Specifically, the budget proposes to, after 2013, eliminate the deductibility of interest paid as part of a 10/8 arrangement, eliminate the deductibility of premiums paid for policies assigned in support of 10/8 loans, and restrict the credit to a corporation’s capital dividend account where these policies are corporate-owned.

“We have always believed that the 10-8 plans meet life insurance and financing needs for individuals, their families and businesses in an economically effective manner,” said James Burton, chairman and CEO of PPI. “We plan to actively participate in discussions between the industry and the federal Department of Finance concerning the proposals to ensure that they are in the best interests of consumers.”

Clients have until the end of the year to unwind their existing 10/8s, before the tax benefits associated with the arrangements begin to be denied. PPI said it has begun determining the best course of action for clients with existing 10/8 arrangements.

“Our role is to work with our advisors to help protect the interests of their clients, and we have begun the process of assessing the best options for those clients that will continue to meet their very fundamental and critical need for insurance and liquidity,” said John McKay, executive vice president and actuary at PPI. “Canadians are well served by planning ahead and our key focus is on delivering the highest calibre of estate planning.”

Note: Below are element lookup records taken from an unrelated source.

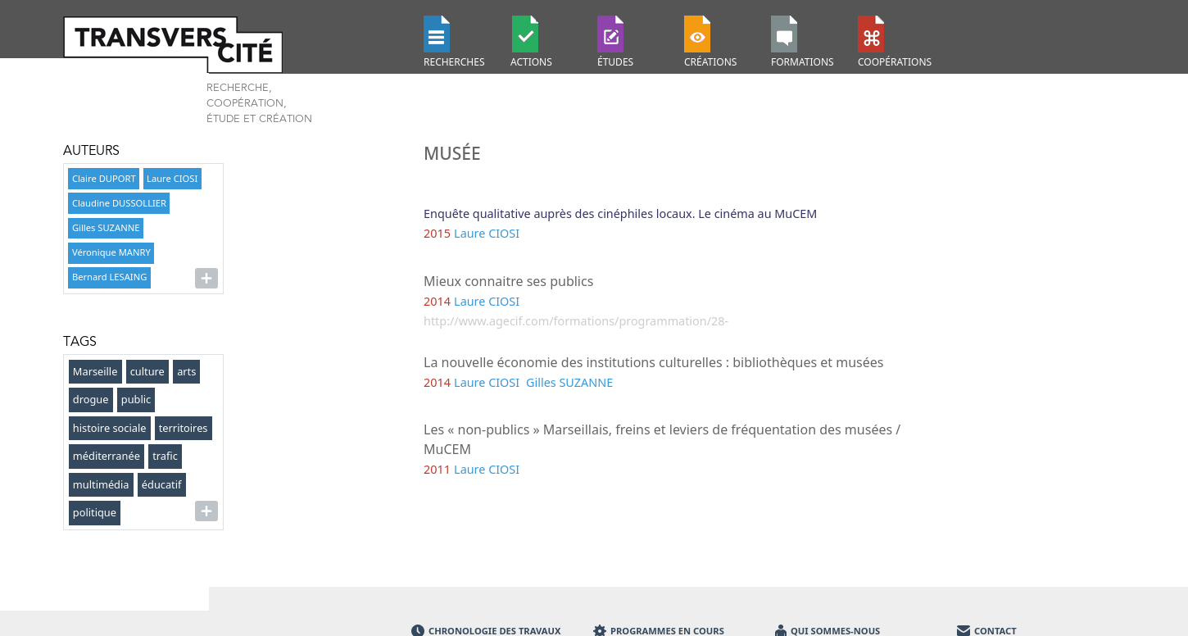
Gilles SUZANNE (105, 227)
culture (147, 371)
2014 (437, 301)
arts (186, 371)
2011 (437, 469)
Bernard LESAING (109, 276)
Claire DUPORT (104, 178)
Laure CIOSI (172, 178)
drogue (91, 399)
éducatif (162, 484)
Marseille (95, 371)
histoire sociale (110, 427)
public (136, 399)
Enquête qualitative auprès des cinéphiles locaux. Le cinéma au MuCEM (620, 213)
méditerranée (106, 455)
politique (94, 512)
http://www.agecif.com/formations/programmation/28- (576, 321)
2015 (437, 233)
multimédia (101, 484)
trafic (165, 455)
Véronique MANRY (111, 252)
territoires (183, 427)
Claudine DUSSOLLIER (119, 203)
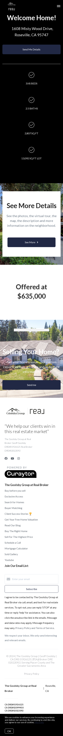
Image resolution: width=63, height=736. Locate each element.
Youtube (9, 559)
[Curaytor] (20, 476)
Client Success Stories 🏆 (18, 513)
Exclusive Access (14, 496)
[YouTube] (12, 458)
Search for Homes (14, 502)
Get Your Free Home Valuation (21, 519)
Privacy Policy (31, 673)
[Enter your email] (34, 579)
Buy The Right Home (16, 531)
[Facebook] (6, 458)
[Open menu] (58, 6)
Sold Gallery (11, 554)
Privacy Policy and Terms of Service (34, 627)
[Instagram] (18, 458)
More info (39, 722)
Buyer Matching (13, 507)
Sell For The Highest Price (19, 536)
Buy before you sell (15, 490)
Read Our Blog (13, 525)
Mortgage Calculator (16, 548)
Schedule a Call (13, 542)
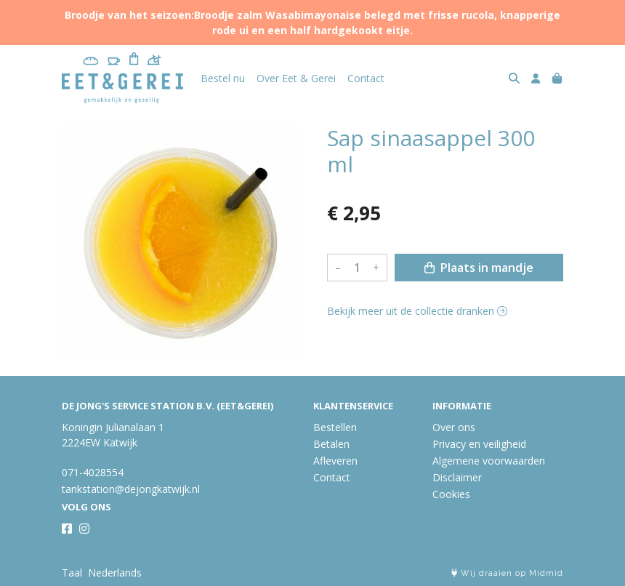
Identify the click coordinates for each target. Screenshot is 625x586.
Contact (365, 78)
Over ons (453, 427)
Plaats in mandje (478, 268)
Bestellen (335, 427)
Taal (72, 572)
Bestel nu (223, 78)
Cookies (451, 494)
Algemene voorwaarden (488, 460)
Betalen (331, 444)
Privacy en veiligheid (479, 444)
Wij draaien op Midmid (507, 573)
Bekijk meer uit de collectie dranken (417, 311)
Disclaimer (457, 477)
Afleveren (335, 460)
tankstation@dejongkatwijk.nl (131, 489)
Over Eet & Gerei (296, 78)
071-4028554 (93, 472)
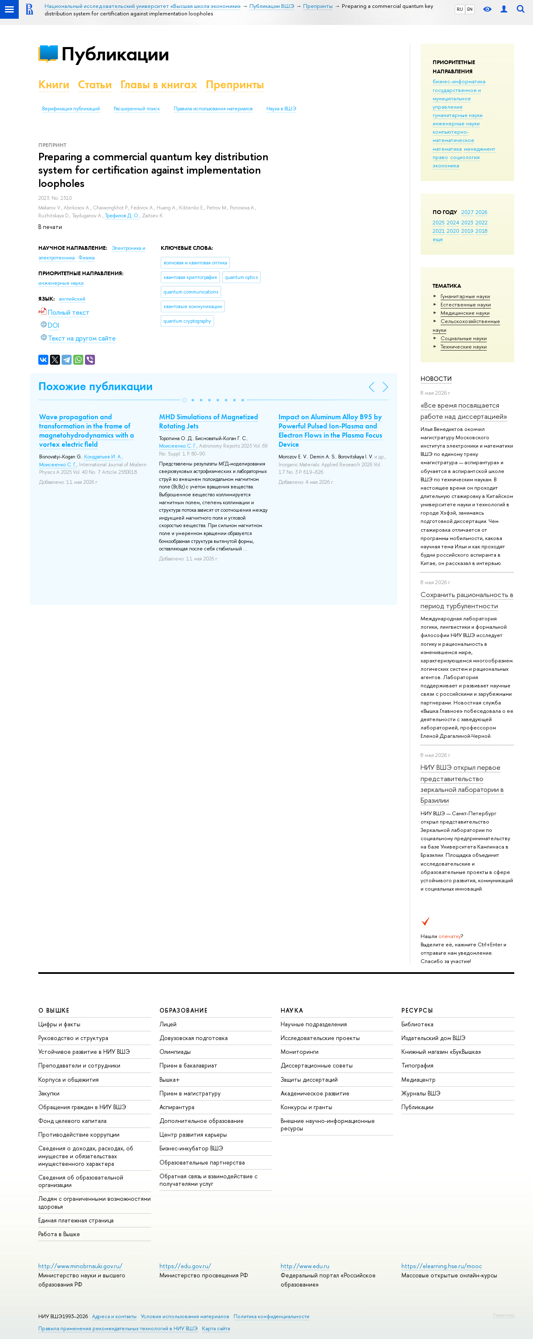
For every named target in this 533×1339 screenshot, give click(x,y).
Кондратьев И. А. (103, 456)
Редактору (503, 1315)
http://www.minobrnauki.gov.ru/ (80, 1266)
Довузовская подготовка (193, 1038)
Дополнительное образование (201, 1121)
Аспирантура (176, 1107)
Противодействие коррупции (79, 1134)
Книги (54, 84)
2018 (482, 230)
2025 (439, 222)
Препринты (235, 84)
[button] (184, 400)
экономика (446, 165)
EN (470, 9)
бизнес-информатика (459, 81)
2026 (481, 212)
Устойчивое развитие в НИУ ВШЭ (84, 1051)
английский (72, 299)
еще (438, 239)
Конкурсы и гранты (306, 1107)
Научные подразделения (314, 1024)
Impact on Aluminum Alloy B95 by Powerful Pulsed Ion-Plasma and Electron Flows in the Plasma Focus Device (330, 430)
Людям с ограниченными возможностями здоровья (94, 1202)
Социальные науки (464, 338)
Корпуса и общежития (68, 1079)
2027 (467, 212)
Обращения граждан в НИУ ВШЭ (82, 1107)
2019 (467, 230)
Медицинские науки (465, 312)
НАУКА (292, 1010)
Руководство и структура (73, 1038)
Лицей (168, 1024)
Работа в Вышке (59, 1234)
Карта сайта (216, 1328)
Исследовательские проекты (320, 1038)
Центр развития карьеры (193, 1134)
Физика (86, 257)
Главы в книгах (158, 84)
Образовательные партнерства (202, 1162)
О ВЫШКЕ (54, 1010)
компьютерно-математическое (453, 136)
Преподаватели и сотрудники (79, 1065)
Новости (436, 378)
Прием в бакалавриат (188, 1065)
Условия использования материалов (185, 1316)
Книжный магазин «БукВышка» (441, 1051)
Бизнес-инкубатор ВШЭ (191, 1148)
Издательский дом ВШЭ (433, 1038)
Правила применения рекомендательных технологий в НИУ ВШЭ (118, 1328)
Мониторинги (300, 1051)
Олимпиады (175, 1051)
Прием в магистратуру (190, 1093)
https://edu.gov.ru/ (185, 1266)
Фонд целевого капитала (72, 1121)
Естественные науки (466, 304)
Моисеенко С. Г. (58, 464)
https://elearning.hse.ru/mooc (441, 1266)
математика (447, 148)
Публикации (115, 53)
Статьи (95, 84)
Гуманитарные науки (465, 296)
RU (460, 9)
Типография (417, 1065)
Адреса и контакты (114, 1316)
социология (465, 157)
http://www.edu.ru (305, 1266)
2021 (439, 230)
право (440, 157)
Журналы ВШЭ (421, 1093)
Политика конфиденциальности (271, 1316)
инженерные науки (456, 123)
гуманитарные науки (458, 115)
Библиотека (417, 1024)
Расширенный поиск (137, 108)
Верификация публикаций (71, 108)
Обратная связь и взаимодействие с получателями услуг (208, 1179)
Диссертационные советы (317, 1065)
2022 (482, 222)
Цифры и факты (59, 1024)
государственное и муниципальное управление (457, 98)
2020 (453, 230)
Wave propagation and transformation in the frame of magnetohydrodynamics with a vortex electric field (86, 430)
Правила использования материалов (213, 108)
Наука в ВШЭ (281, 108)
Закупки (49, 1093)
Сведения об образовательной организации (80, 1181)
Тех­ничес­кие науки (464, 346)
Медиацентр (418, 1079)
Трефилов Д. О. (122, 215)
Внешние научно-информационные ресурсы (328, 1124)
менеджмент (480, 148)
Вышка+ (169, 1079)
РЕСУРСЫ (417, 1010)
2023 (467, 222)
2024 (453, 222)
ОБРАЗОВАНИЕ (183, 1010)
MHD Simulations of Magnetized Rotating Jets (208, 421)
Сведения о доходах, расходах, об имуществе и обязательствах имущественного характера (85, 1155)
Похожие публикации (95, 386)
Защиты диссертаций (309, 1079)
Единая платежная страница (76, 1220)
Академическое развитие (315, 1093)
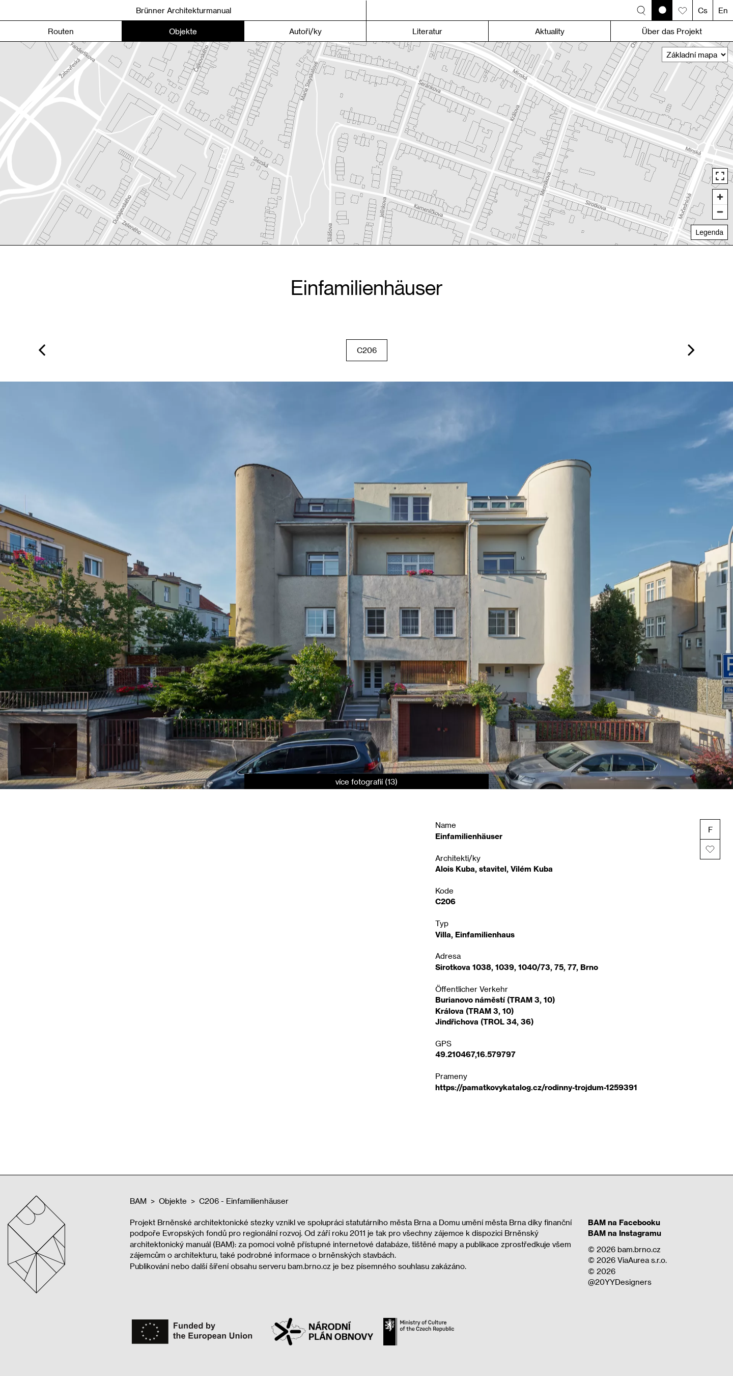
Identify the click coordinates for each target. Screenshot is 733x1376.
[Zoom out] (720, 211)
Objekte (173, 1200)
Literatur (427, 31)
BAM (138, 1200)
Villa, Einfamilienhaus (475, 934)
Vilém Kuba (532, 868)
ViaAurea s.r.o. (642, 1259)
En (723, 10)
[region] (366, 143)
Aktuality (550, 31)
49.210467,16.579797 (475, 1054)
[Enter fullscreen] (720, 176)
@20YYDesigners (620, 1281)
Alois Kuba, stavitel (470, 868)
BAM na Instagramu (624, 1232)
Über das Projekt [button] (672, 31)
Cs (703, 10)
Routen (61, 31)
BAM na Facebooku (624, 1222)
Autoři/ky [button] (305, 31)
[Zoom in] (720, 197)
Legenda (709, 232)
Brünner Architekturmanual (183, 10)
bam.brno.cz (639, 1249)
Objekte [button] (183, 31)
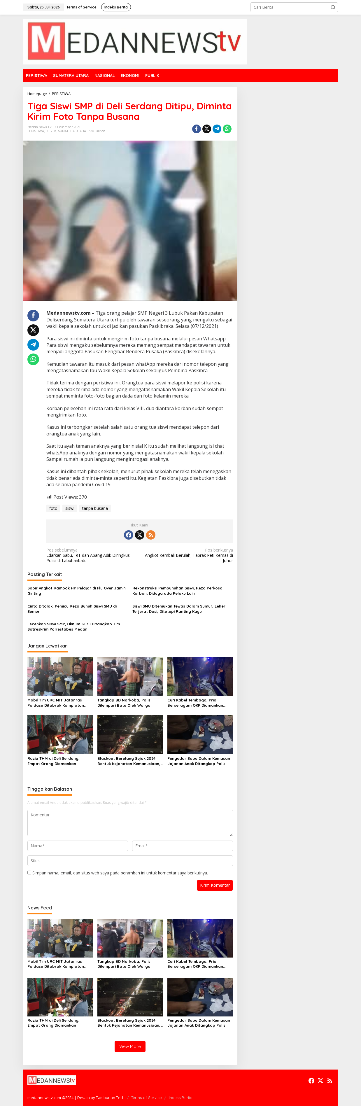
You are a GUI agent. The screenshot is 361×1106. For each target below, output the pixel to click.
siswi (69, 508)
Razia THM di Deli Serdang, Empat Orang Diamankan (53, 761)
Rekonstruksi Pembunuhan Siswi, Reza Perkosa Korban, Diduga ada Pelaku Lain (177, 591)
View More (130, 1046)
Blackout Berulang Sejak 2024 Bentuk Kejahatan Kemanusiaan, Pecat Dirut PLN (128, 761)
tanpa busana (95, 508)
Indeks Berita (180, 1097)
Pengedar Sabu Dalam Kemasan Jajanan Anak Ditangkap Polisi (198, 761)
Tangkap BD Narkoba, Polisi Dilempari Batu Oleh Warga (124, 703)
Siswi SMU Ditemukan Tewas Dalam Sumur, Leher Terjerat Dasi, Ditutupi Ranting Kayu (178, 609)
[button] (333, 7)
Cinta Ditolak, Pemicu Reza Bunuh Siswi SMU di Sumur (72, 609)
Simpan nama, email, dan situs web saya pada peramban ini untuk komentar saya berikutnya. (120, 873)
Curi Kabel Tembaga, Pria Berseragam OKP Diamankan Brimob (195, 703)
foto (53, 508)
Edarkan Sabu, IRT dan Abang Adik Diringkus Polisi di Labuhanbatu (91, 555)
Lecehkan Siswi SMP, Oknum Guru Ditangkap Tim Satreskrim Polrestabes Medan (73, 626)
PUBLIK (51, 131)
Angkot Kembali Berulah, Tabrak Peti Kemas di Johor (188, 555)
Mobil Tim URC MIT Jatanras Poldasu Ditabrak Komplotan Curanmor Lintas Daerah (55, 703)
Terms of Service (146, 1097)
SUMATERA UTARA (72, 131)
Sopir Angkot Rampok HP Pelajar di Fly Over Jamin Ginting (76, 591)
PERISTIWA (35, 131)
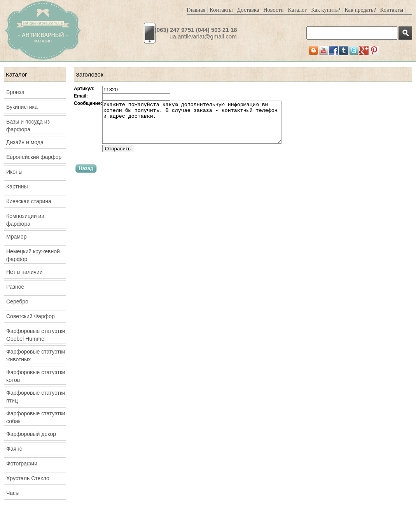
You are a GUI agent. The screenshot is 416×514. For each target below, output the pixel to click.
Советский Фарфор (30, 316)
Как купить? (325, 10)
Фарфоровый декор (31, 434)
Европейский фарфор (33, 157)
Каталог (297, 10)
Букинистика (22, 107)
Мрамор (16, 236)
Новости (273, 10)
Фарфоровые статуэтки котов (35, 376)
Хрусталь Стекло (27, 478)
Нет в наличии (24, 272)
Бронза (15, 92)
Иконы (14, 172)
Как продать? (360, 10)
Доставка (248, 10)
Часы (12, 493)
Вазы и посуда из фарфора (28, 125)
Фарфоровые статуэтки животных (35, 355)
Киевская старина (28, 201)
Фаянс (14, 449)
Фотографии (21, 463)
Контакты (221, 10)
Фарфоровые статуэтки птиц (35, 397)
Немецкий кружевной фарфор (33, 255)
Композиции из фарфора (25, 220)
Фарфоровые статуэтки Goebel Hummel (35, 335)
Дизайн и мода (25, 142)
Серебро (17, 301)
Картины (17, 186)
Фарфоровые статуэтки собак (35, 417)
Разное (15, 287)
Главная (196, 10)
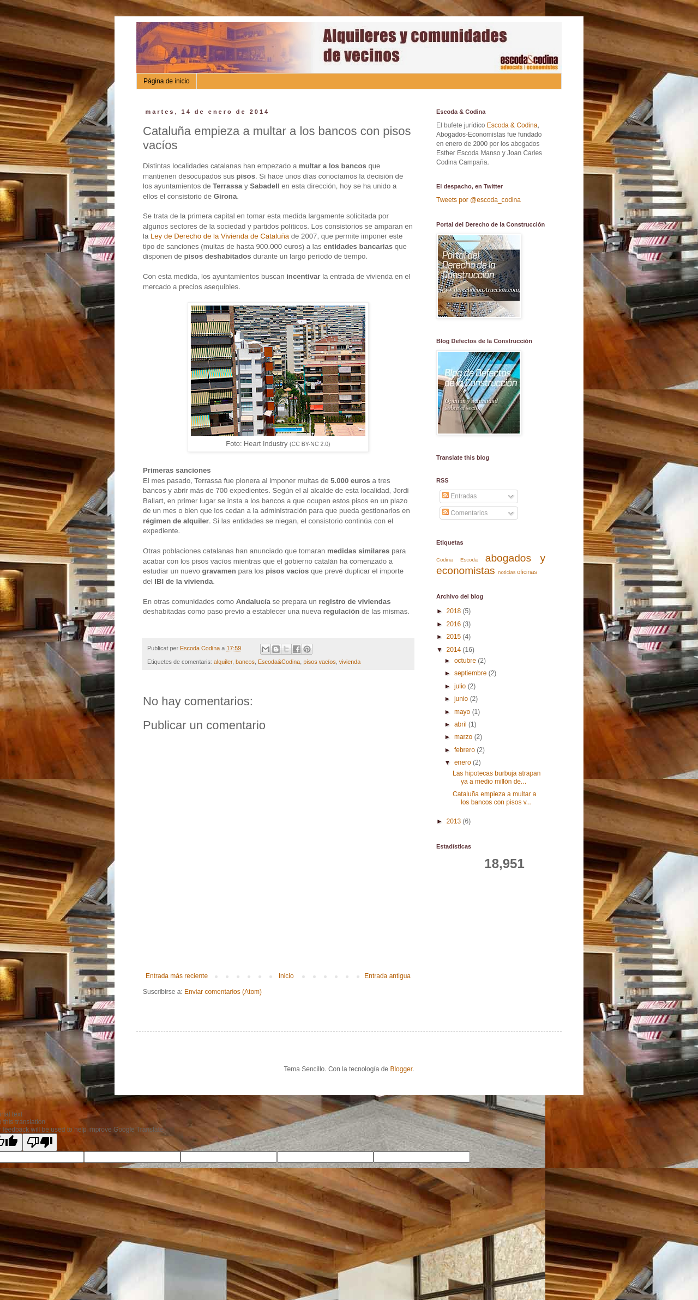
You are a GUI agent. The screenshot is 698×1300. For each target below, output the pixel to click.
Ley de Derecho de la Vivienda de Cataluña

PPI has been active in the high net-worth insurance market for more than 30 years. Its 10/8 policies are provided in collaboration with RBC Life Insurance Co. of Mississauga, Ont. Other active players in the 10/8 market include Toronto-based Transamerica Life Canada Inc., Toronto-based BMO Life Assurance Co. and Quebec City-based Industrial Alliance Insurance and Financial Services Inc.

PPI noted that other forms of leveraging and the use of life insurance policies as security for loans are not affected by the proposals and continue to be a viable means to access liquidity.